Personal information
- Born: 16 July 1988 (age 37) Oberhausen, West Germany

Medal record
Men's rowing
Representing Germany
Olympic Games
| Gold medal – first place | 2012 London | M8+ |
| Silver medal – second place | 2016 Rio de Janeiro | M8+ |
World Rowing Championships
| Gold medal – first place | 2011 Bled | M8+ |
| Silver medal – second place | 2013 Chungju | M8+ |
| Silver medal – second place | 2014 Amsterdam | M8+ |
| Silver medal – second place | 2015 Aiguebelette | M8+ |
European Championships
| Gold medal – first place | 2014 Belgrade | M8+ |

= Eric Johannesen =

German rower (born 1988)

Eric Johannesen (born 16 July 1988) is a German former representative rower. He is a dual Olympian, an Olympic gold medallist and was a 2011 world champion.

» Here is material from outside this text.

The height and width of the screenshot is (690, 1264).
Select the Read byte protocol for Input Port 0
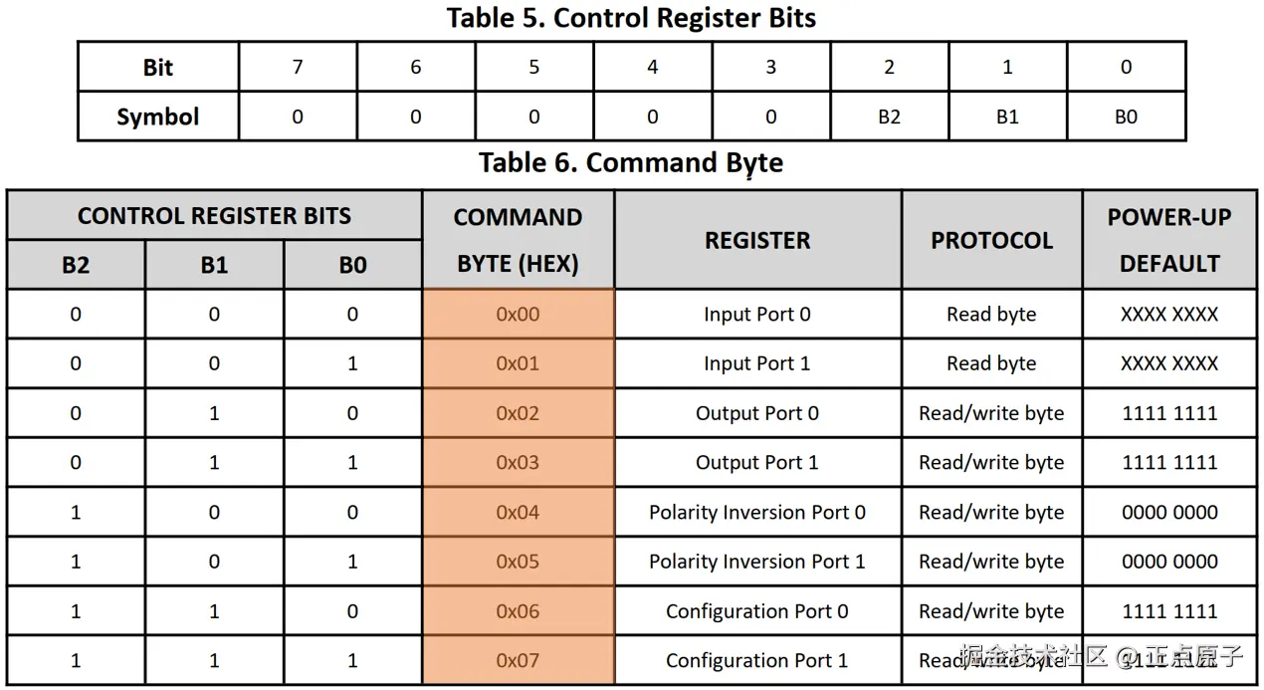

He was in the crew that won the gold medal in the men's eight competition at the 2012 Summer Olympics in London. At the 2016 Summer Olympics in Rio de Janeiro, he rowed in the German men's eight which won the silver medal.

==Personal==
Johannesen was born in Oberhausen, West Germany. His club rowing was from the Bergedorf Rowing Club till 2017 and then the Favorite Hammonia Rowing Club. His younger brother Torben Johannesen is also an Olympic and world champion rower.

Johannesen along with the other eight 2016 Olympic silver medal rowers was awarded the Silbernes Lorbeerblatt (Silver Laurel Leaf), Germany's highest sports award, for the achievement. It was Reinelt's second such award having been similarly recognised for his 2012 Olympic gold.